Mann unterschreibt Vertrag

Tipps für eine erfolgreiche Vertragsverhandlung

Im Laufe deiner beruflichen Laufbahn kann es vorkommen, dass du einen Vertrag mit einem Arbeitgeber, Kunden oder Geschäftspartner aushandeln musst. Unabhängig davon, ob du über die Bedingungen eines Stellenangebots oder eines Kundenvertrags verhandelst, ist es wichtig, dass du erfolgreiche Verhandlungsstrategien anwendest, um deine Position angemessen zu vertreten.

 

Was ist eine Vertragsverhandlung?

Unter Vertragsverhandlungen versteht man die Erörterung der Bedingungen einer schriftlichen Vereinbarung, bevor man sich entscheidet, diese umzusetzen. Dieses Gespräch findet in der Regel zwischen zwei Parteien statt, z. B. zwischen einem Arbeitgeber und einem/er Arbeitnehmer:in. Verträge sind alle schriftlichen Dokumente, die rechtsverbindliche Bedingungen enthalten, z. B. ein Arbeitsvertrag oder ein Wettbewerbsverbot.

Bei Vertragsverhandlungen kannst du verschiedene Aspekte eines Vertrags erörtern und schließlich eine Einigung mit der anderen Partei erzielen. Wenn du Bedingungen für sich selbst aushandelst, z. B. ein höheres Gehalt nach einem Stellenangebot, musst du die Vorteile, die du möglicherweise hast, nutzt, um deinen Arbeitgeber zu überzeugen. Ziel einer Verhandlung ist es, sich auf die bestmöglichen Bedingungen für beide Parteien zu einigen.

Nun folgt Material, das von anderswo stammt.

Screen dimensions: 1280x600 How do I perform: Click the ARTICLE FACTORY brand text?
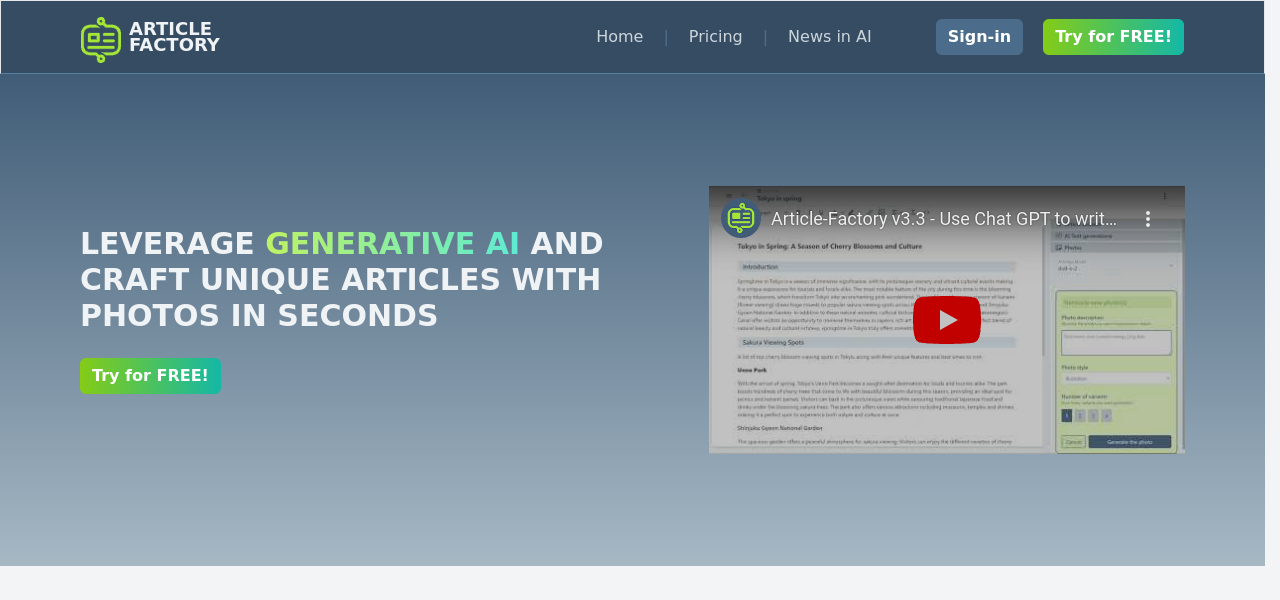click(174, 37)
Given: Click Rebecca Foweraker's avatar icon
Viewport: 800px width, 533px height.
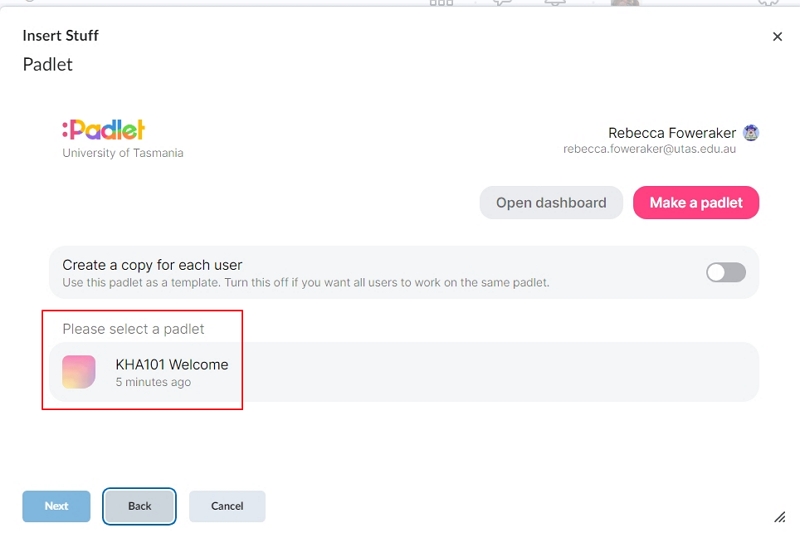Looking at the screenshot, I should point(751,133).
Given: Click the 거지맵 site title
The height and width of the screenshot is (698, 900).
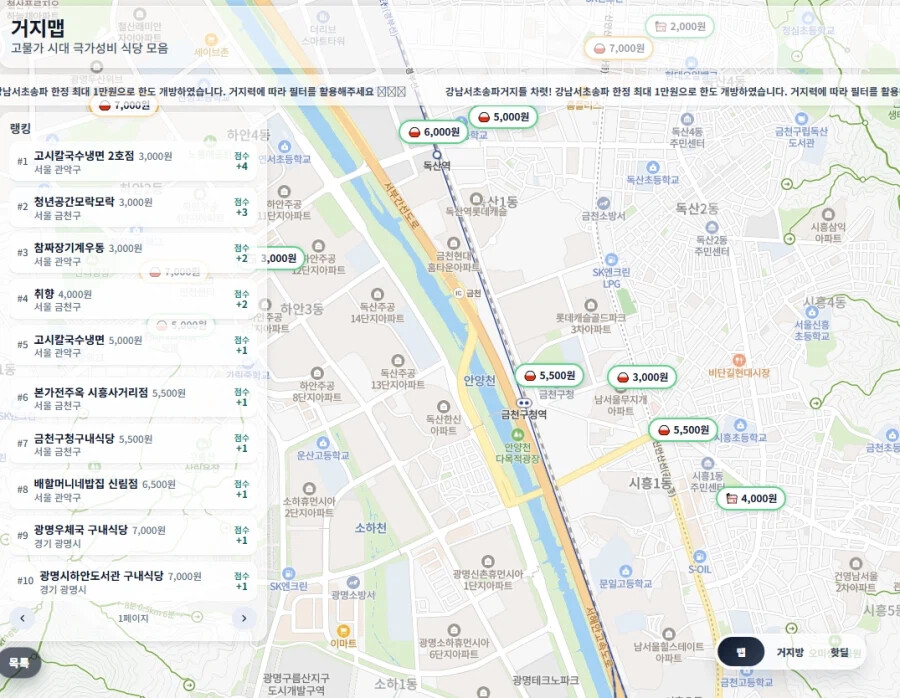Looking at the screenshot, I should click(38, 28).
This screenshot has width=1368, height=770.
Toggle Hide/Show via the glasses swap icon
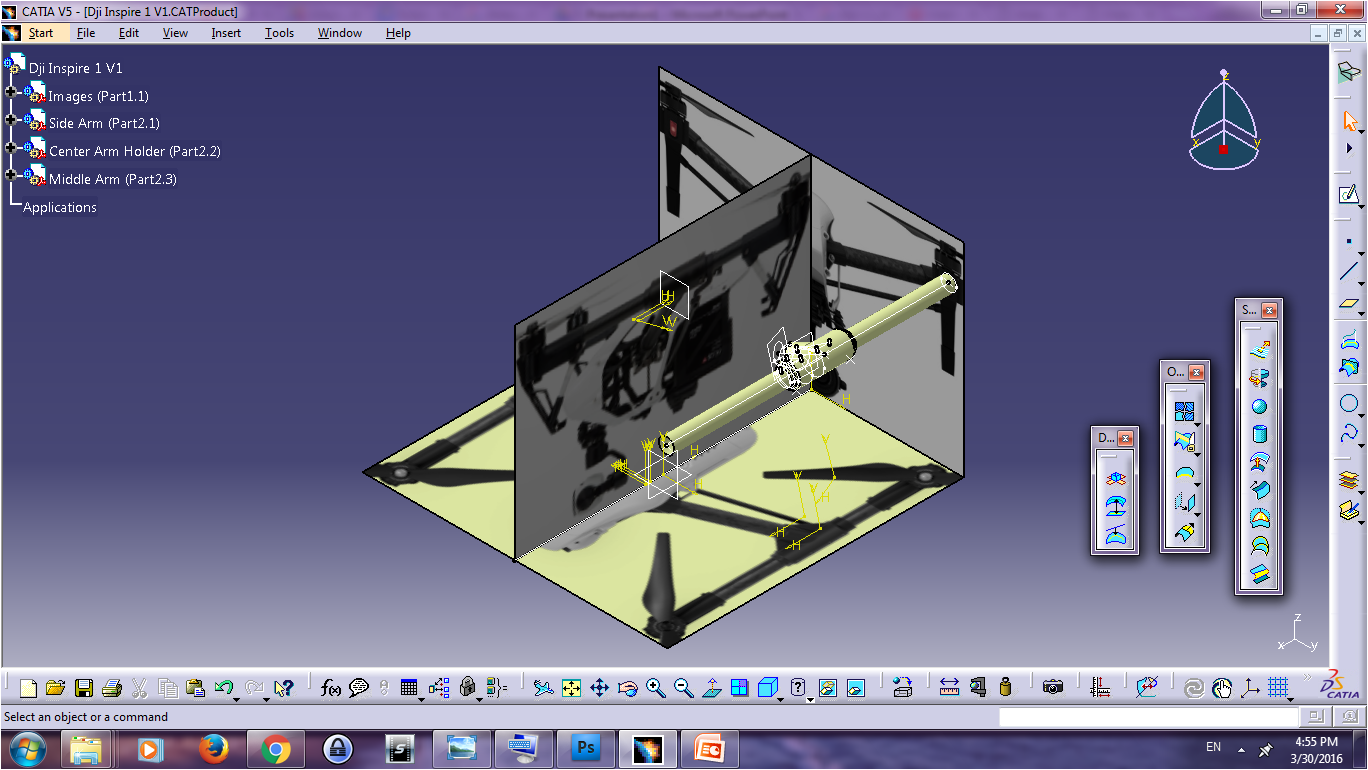(x=826, y=687)
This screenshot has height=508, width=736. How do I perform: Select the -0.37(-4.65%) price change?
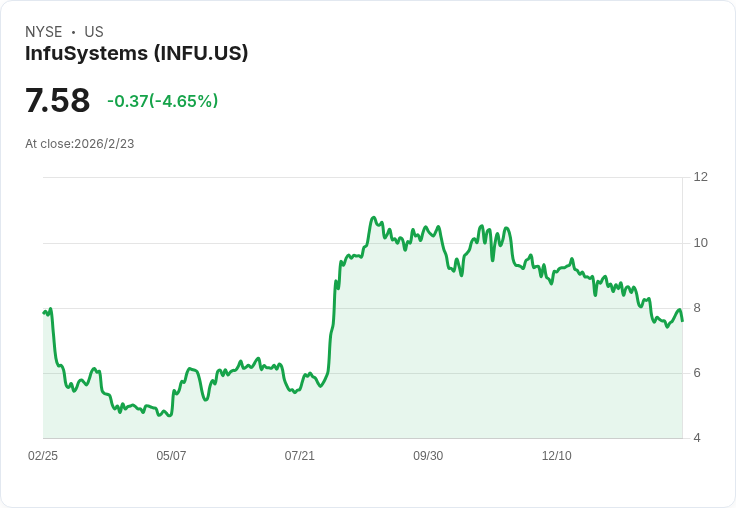162,101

Im Folgenden findest du einige Tipps, die dir bei der Aushandlung deines nächsten Vertrags helfen werden:

1. Wähle eine Methode für die Verhandlung

Wie du verhandelst, hängt wahrscheinlich von der Art des Vertrags ab, über den du sprichst. Wenn es sich um einen einfachen Vertrag handelt, kannst du dich mit deinem Gegenüber vielleicht per E-Mail oder per Telefon- oder Videoanruf einigen. Bei ernsthafteren Verträgen musst du dich möglicherweise persönlich treffen.  Wenn ihr euch mehrmals treffen solltet, solltest du die Gespräche aufzeichnen, damit du dich bei einem erneuten Treffen daran erinnern kannst, was du weiter besprechen willst.

2. Kenne deine Prioritäten

Lege zu Beginn der Verhandlung deine Prioritäten oder die Bedingungen fest, die du akzeptieren oder ablehnen möchtest, und lasse die andere Partei sagen, was für sie ebenfalls wichtig ist. Vielleicht stellst du fest, dass ihr beide ähnliche Ziele und Werte habt, was den weiteren Verhandlungsprozess erleichtern kann. Auch wenn eure Vorstellungen sehr unterschiedlich sind, kann das Verständnis für die Ansichten des anderen dir helfen, eine faire Vereinbarung zu treffen. Überlege außerdem, ob du  deine Prioritäten nach Wichtigkeit ordnest, bevor du mit den Verhandlungen beginnst.

3. Notizen machen

Mit Notizen kannst du dich besser daran erinnern, was du während des Treffens sagen wolltest und was du beim nächsten Mal ansprechen möchtest. Außerdem hilft es, sich auch vor der Besprechung Notizen zu seinen Prioritäten und den Punkten zu machen, bei denen man kompromissbereit ist.

4. Bereite alternative Bedingungen vor

Überlege dir nicht nur deine Prioritäten, sondern bereite auch einige alternative Optionen vor, mit denen du dich zufrieden geben könntest, falls die andere Partei deine Bedingungen nicht akzeptieren kann. Erwähne diese nur, wenn die Gegenpartei das, was du bereits vorgelegt hast, in Frage stellt, damit du ein gutes Verhältnis zu ihr aufbauen kannst. Um sicherzustellen, dass die andere Partei deinen Standpunkt versteht, warte, bis sie ihren eigenen Standpunkt dargelegt hat.

5. Verstehe, was du willst und was du brauchst

Überlege, was du von einem Vertrag erwartest, z. B. mehr Gehalt, und was einfach nur eine nette Zusatzleistung wäre, z. B. zusätzliche bezahlte Urlaubstage. Wenn du deine Bedürfnisse klar und deutlich formulierst, kann die andere Partei erkennen, dass diese nicht verhandelbar sind.